**Task inputs:**
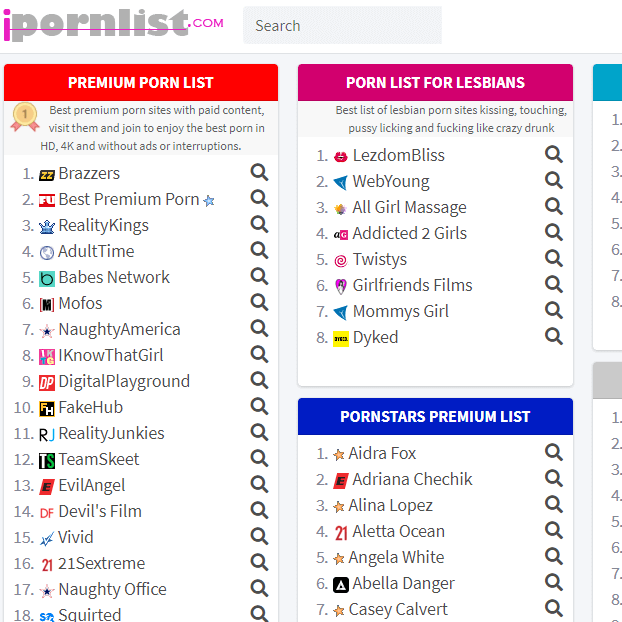
Task: Open the search icon next to Dyked
Action: pyautogui.click(x=554, y=336)
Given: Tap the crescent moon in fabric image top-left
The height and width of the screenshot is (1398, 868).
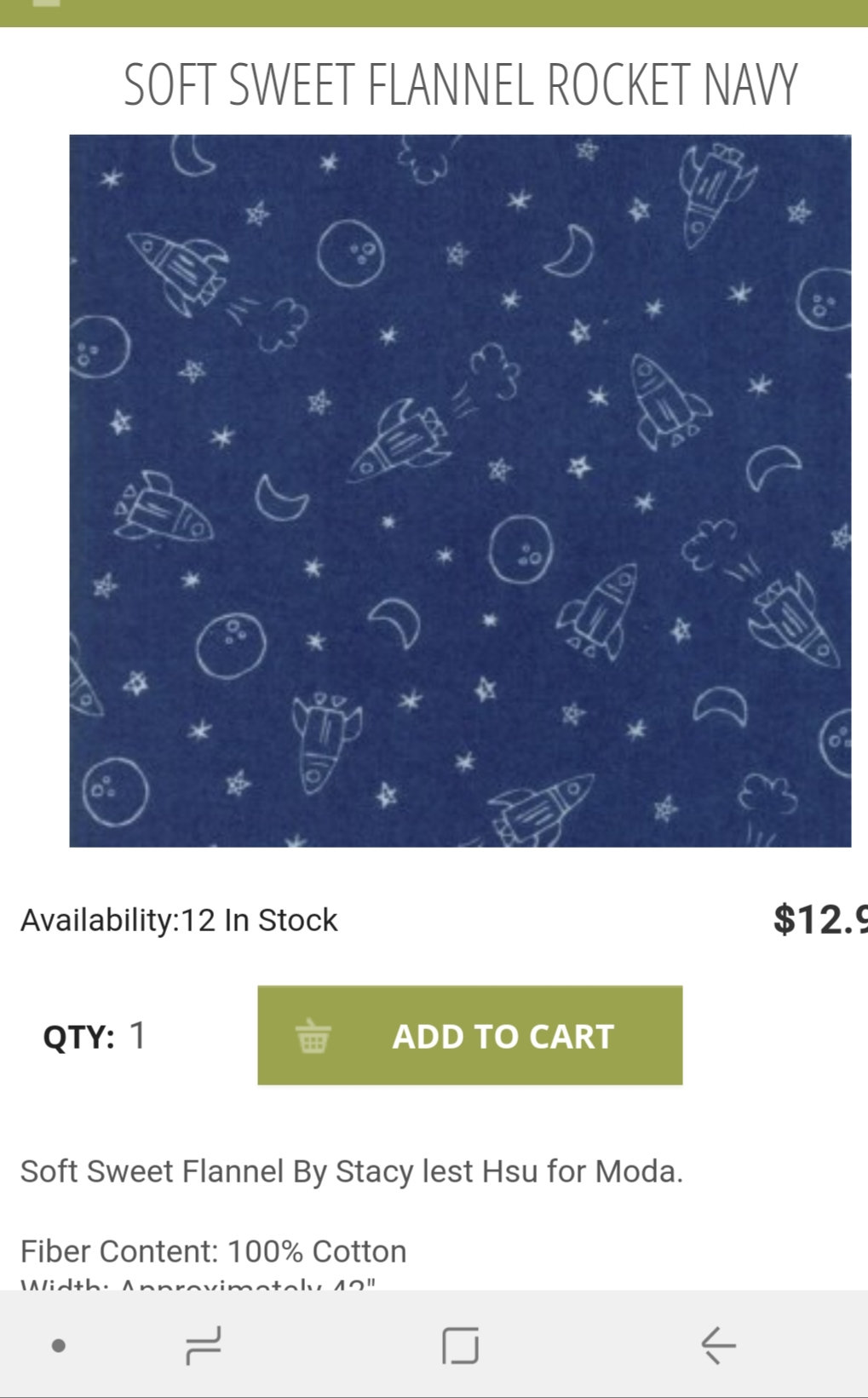Looking at the screenshot, I should tap(193, 154).
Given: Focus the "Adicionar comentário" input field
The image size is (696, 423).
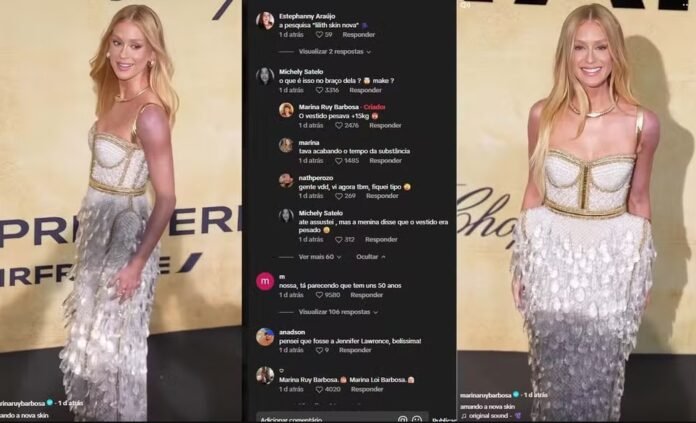Looking at the screenshot, I should pyautogui.click(x=326, y=419).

**To be done:** Return every line from the one containing "Given: Focus the" down to the last line of the records, inclusive, reproduced verbatim. Omit the pictures from your output.

**Reply to the exercise:**
Given: Focus the "Adicionar comentário" input field
The image size is (696, 423).
Looking at the screenshot, I should pyautogui.click(x=326, y=419).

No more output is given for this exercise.